Dead and Buried (1981)
It will take your breath away... all of it.
When you’ve had skin in the game for decades and live in a burnt out garage watching VHS tapes for eternity, nothing will ever be as special as finding something you’ve never seen that becomes an instant classic/favorite in your collection. Imagine shuffling across a vast desert, eating handfuls of sand, desperate for a new drink of water while hoping maybe this next gulp will be something else. Most of the time, you end up watching years of garbage, and you understand why you haven’t seen it. And you keep eating the sand.

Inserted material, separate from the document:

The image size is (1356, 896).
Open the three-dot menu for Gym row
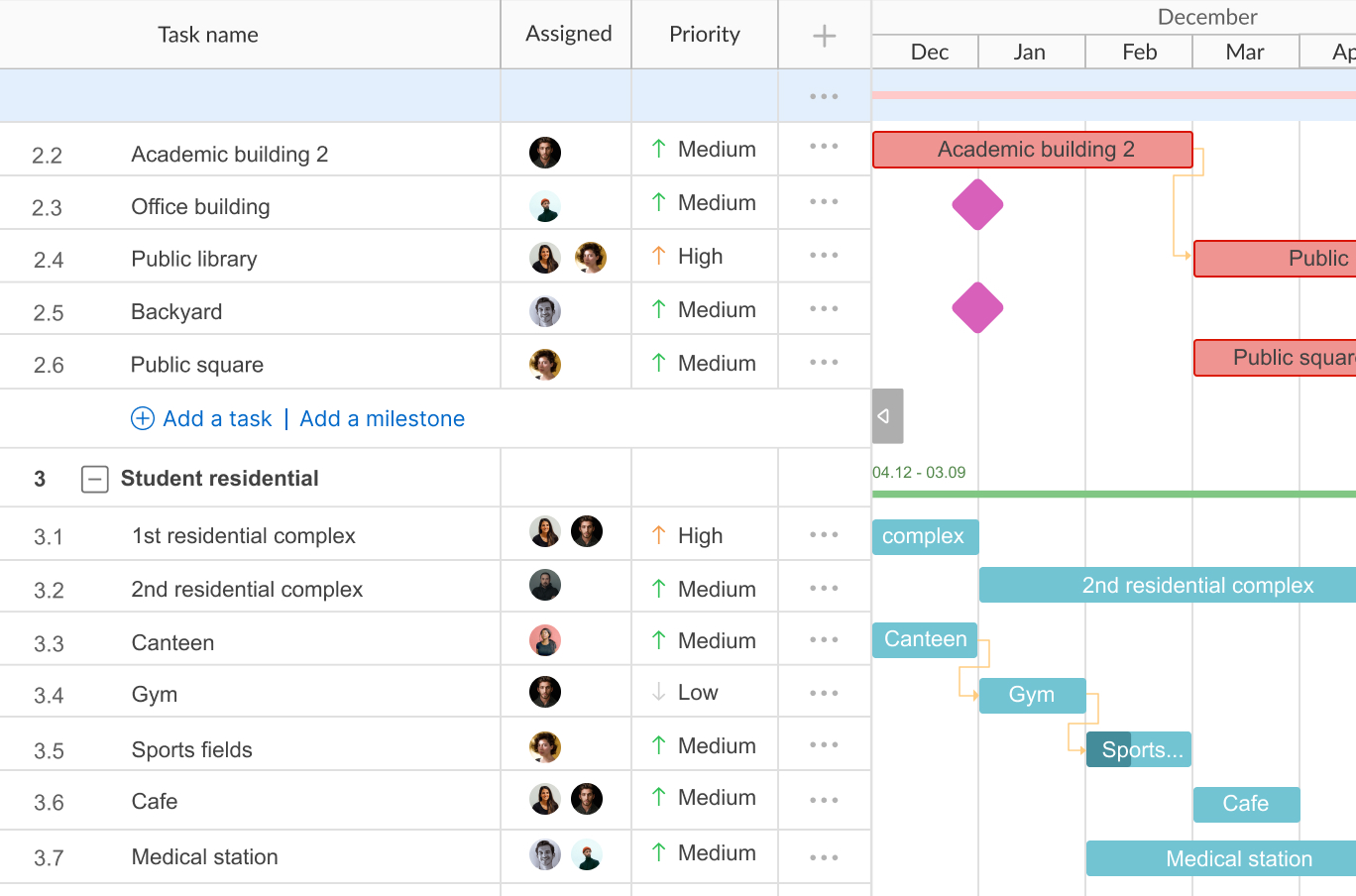824,694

The first time I finally saw Dead and Buried I knew I had found something special, something that proved there are still diamonds in the rough, buried in the sand, that can offer us a cool drink of water. Suddenly, you’re revived, renewed, ready to march into the sun.
There’s something that I inherently love about the battle-tested troupe in horror of “The Small Town Is In On It.” The added layer of paranoid fear of finding yourself in some odd place that seems just a little too quaint, like everybody in town has some inside joke they’re keeping from you. And you, the outsider, are looked at in a slightly threatening, observational way. Maybe it was born out of growing up in a small, strange town; maybe it came from traveling the west coast as a kid, staying in motels in the mountains or on the coast, who knows? But it’s one of my favorite narratives and Dead and Buried hits all the right marks of that feeling for me.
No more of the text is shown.